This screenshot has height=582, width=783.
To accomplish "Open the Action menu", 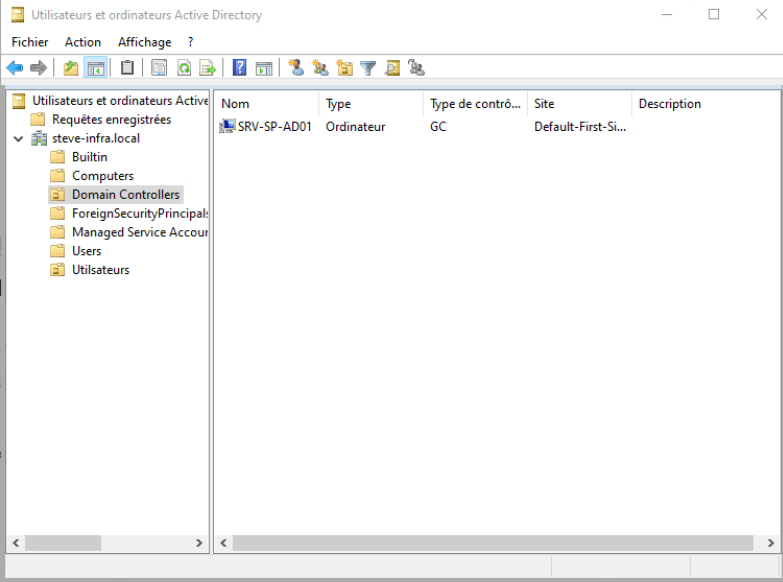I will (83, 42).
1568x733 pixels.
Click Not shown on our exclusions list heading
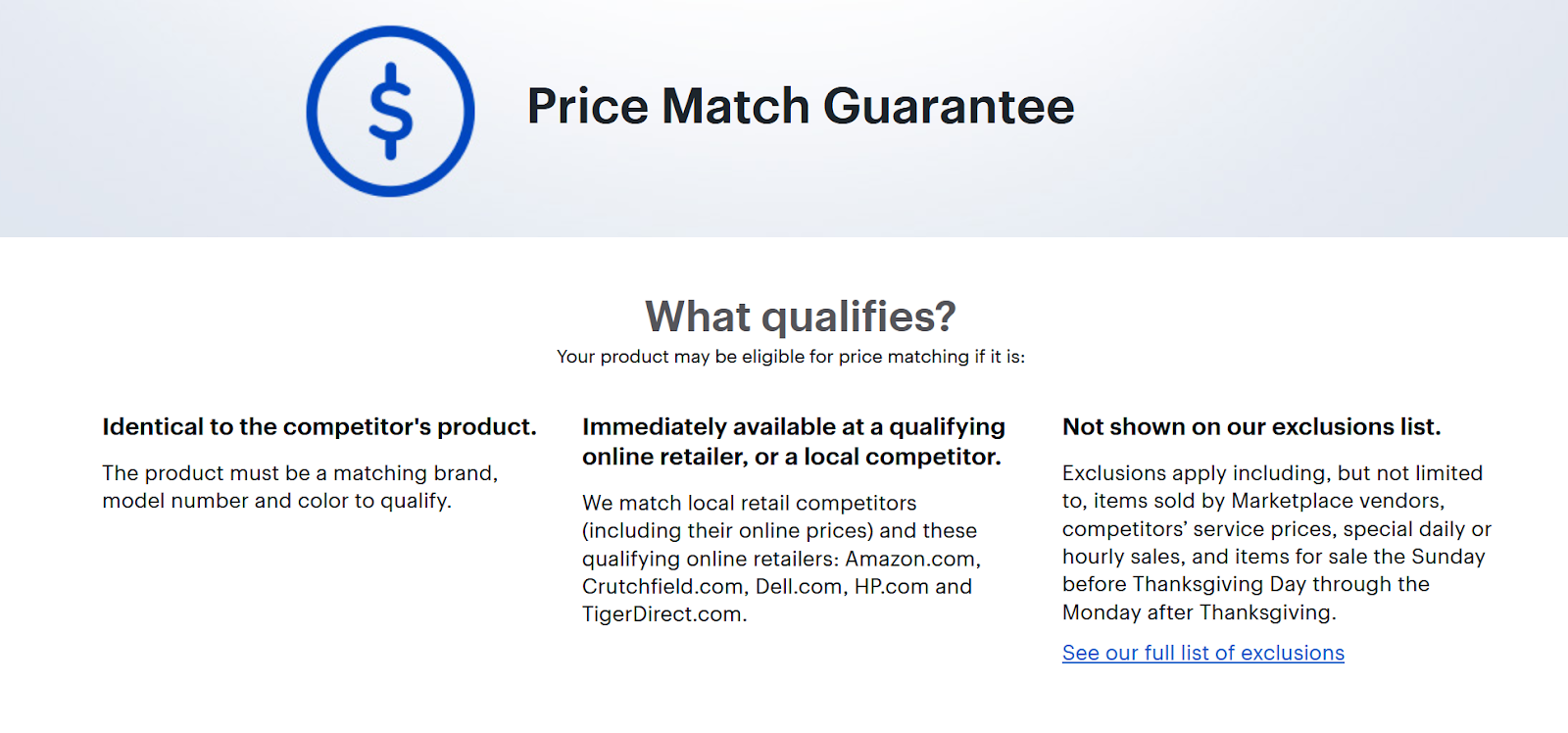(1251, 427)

● YOUR ASSIGNMENT: Starting at the line that holds "1568x733 pixels.", copy each line exactly through the end of the listing, both ends included. Leave the pictures out.

● WRITTEN SOLUTION:
1568x733 pixels.
Click Not shown on our exclusions list heading
(1251, 427)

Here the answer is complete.